La situazione migliorò con la firma della pace di Vienna il 14 ottobre, ma nella memoria dei cadorini rimase a lungo quel tremendo 1809, sinonimo di paura e violenza subita. E non aveva torto il Fabbiani quando affermava: “Chi vorrà ricercare l’origine dell’odio dei cadorini verso gli austriaci e giustificare l’unanime sollevazione del 1848 troverà che (...) furono sì i lontanissimi ricordi del secolo XVI, ma specialmente i ricordi ben più recenti e truci delle angherie sofferte per merito degli austriaci e degli austrofili altoatesini o tirolesi del 1809.

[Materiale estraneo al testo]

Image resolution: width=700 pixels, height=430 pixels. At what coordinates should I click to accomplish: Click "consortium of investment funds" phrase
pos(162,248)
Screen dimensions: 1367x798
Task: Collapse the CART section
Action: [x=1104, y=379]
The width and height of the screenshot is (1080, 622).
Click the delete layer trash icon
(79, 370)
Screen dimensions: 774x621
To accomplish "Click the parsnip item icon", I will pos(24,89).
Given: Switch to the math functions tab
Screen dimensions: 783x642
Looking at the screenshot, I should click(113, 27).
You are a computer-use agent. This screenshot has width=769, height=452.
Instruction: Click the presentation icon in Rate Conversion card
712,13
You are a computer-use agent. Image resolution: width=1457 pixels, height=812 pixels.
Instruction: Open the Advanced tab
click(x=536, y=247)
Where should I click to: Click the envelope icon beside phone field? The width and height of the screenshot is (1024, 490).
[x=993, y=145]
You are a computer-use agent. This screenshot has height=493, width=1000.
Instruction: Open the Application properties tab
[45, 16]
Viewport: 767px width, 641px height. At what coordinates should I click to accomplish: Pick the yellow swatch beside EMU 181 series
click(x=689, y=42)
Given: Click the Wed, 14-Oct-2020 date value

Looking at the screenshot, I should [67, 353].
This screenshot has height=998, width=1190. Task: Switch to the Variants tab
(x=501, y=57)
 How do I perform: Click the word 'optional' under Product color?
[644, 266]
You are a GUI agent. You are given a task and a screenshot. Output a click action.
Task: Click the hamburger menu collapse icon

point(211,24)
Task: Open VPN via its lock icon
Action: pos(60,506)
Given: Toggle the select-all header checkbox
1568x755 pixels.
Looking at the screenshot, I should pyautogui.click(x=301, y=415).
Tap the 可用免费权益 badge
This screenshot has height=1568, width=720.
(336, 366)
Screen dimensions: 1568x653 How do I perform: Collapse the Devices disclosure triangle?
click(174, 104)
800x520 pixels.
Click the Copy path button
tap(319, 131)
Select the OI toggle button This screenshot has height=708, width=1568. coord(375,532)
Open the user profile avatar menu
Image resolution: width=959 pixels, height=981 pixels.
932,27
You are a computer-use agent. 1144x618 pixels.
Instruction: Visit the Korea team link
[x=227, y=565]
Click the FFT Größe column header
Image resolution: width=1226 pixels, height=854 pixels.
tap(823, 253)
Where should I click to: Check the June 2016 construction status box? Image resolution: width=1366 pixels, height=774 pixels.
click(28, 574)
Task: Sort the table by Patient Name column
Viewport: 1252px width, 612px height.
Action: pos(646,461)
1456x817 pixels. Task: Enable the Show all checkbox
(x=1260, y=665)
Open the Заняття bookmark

Certo pretendere oggettività dagli storici è troppo. Che si dice del resto di Oberdan a Vienna e dintorni? E poi non dimentichiamo che l’imperatore Massimiliano (quello del 1508, di Rusecco per intenderci) vanta un bel monumento in piazza a Cormòns, a 100 km dalle nostre chiese “della difesa”, che ringraziano ancor oggi Dio di avercelo tenuto lontano.